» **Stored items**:
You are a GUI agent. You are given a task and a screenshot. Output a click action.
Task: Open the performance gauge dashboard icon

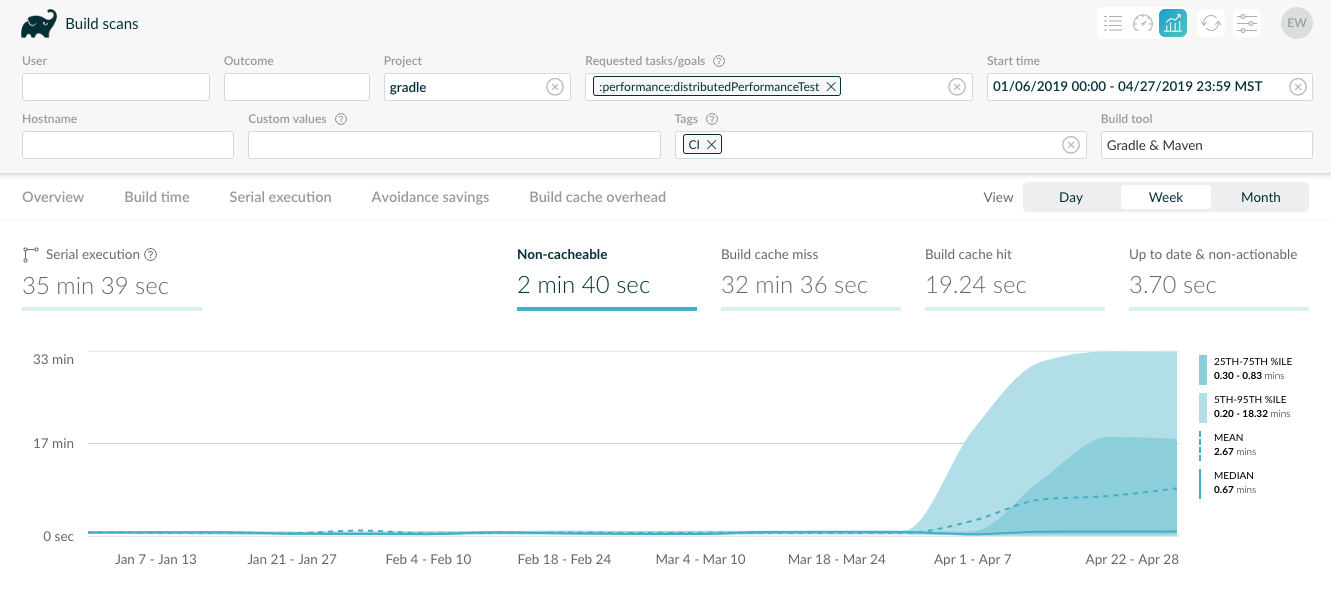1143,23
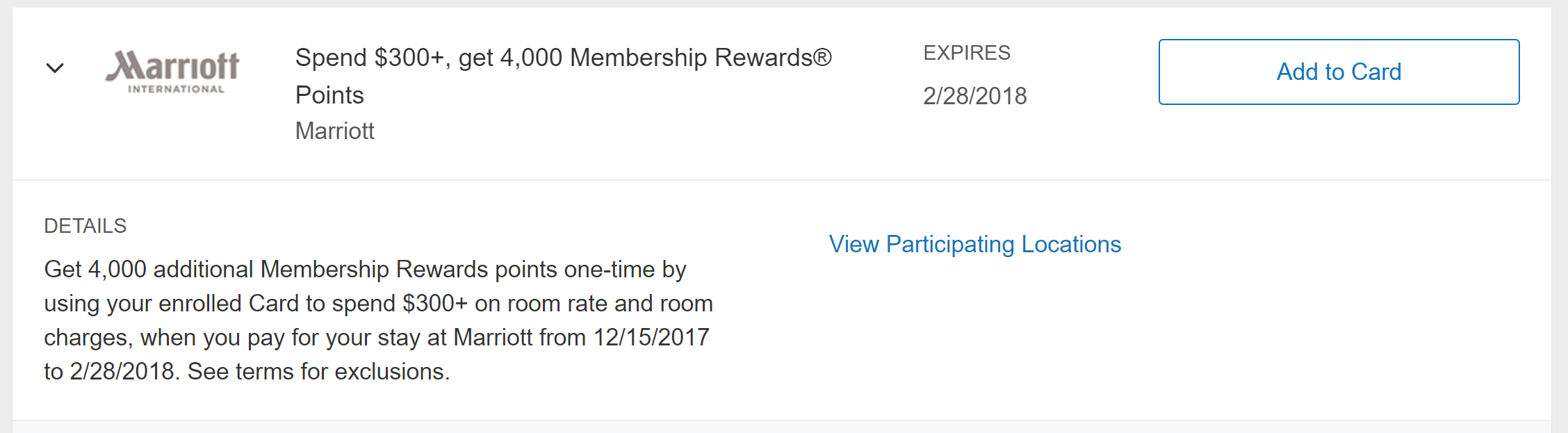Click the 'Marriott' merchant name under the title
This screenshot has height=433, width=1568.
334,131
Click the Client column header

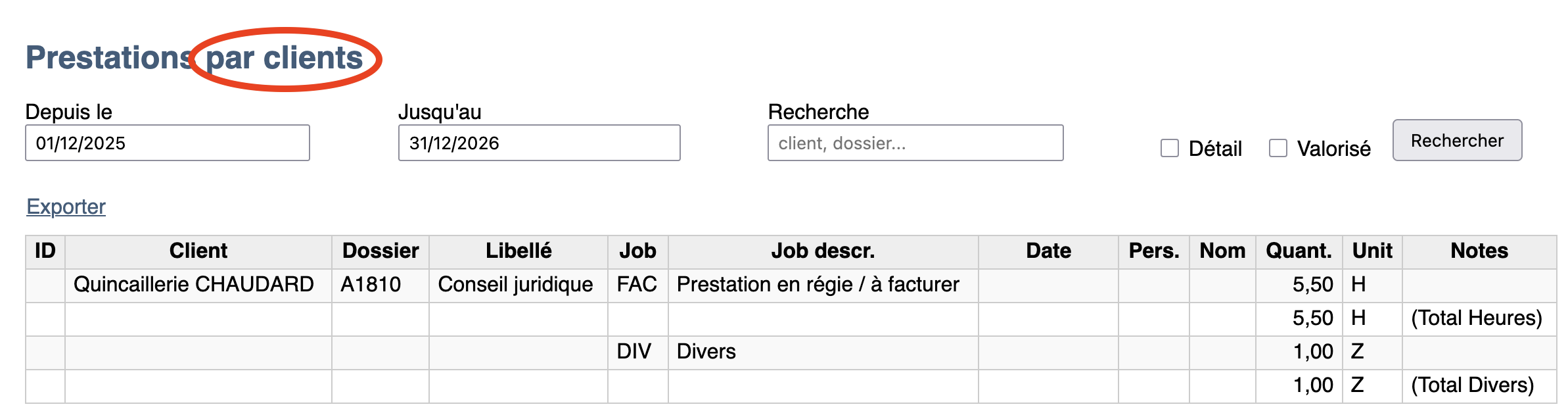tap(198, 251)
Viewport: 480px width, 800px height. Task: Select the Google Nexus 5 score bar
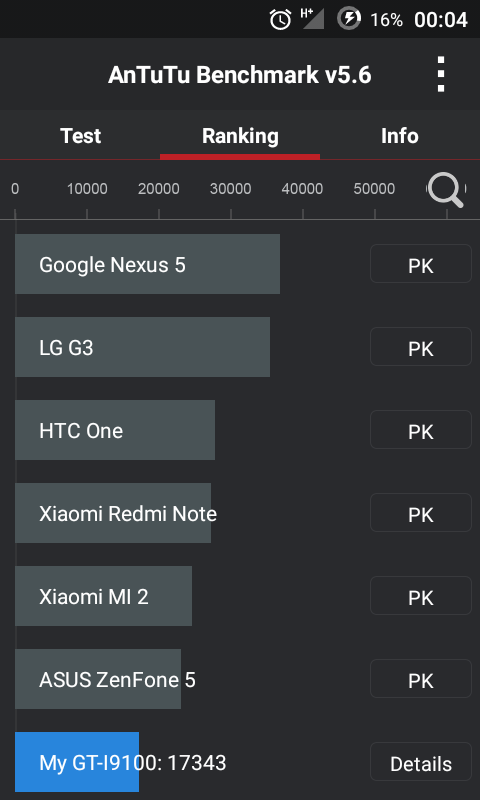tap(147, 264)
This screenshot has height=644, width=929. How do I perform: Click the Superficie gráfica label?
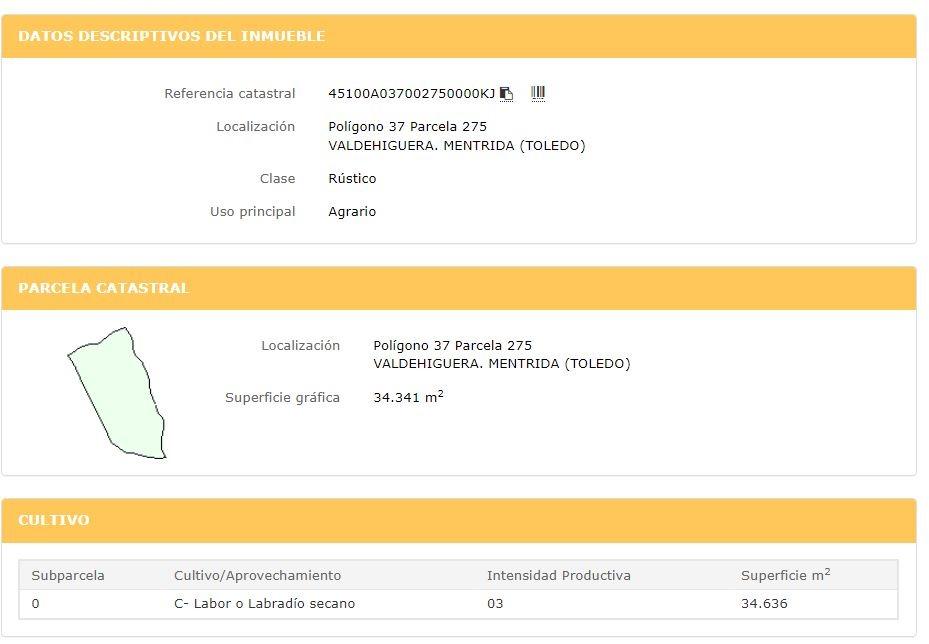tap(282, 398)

» **ABOUT THIS TASK**:
Please copy, exactly as written, the lines from the one that contains "Task: Open the" through the end of the records, both ends included. Do not include the pictures.

» **RESPONSE AREA**:
Task: Open the performance gauge dashboard icon

1143,23
Click the 'Marriott' merchant name under the title
This screenshot has height=433, width=1568.
334,131
Click the Client column header

tap(198, 251)
Viewport: 480px width, 800px height. Task: Select the Google Nexus 5 score bar
tap(147, 264)
This screenshot has height=644, width=929. How do I perform: Click the Superficie gráfica label?
tap(282, 398)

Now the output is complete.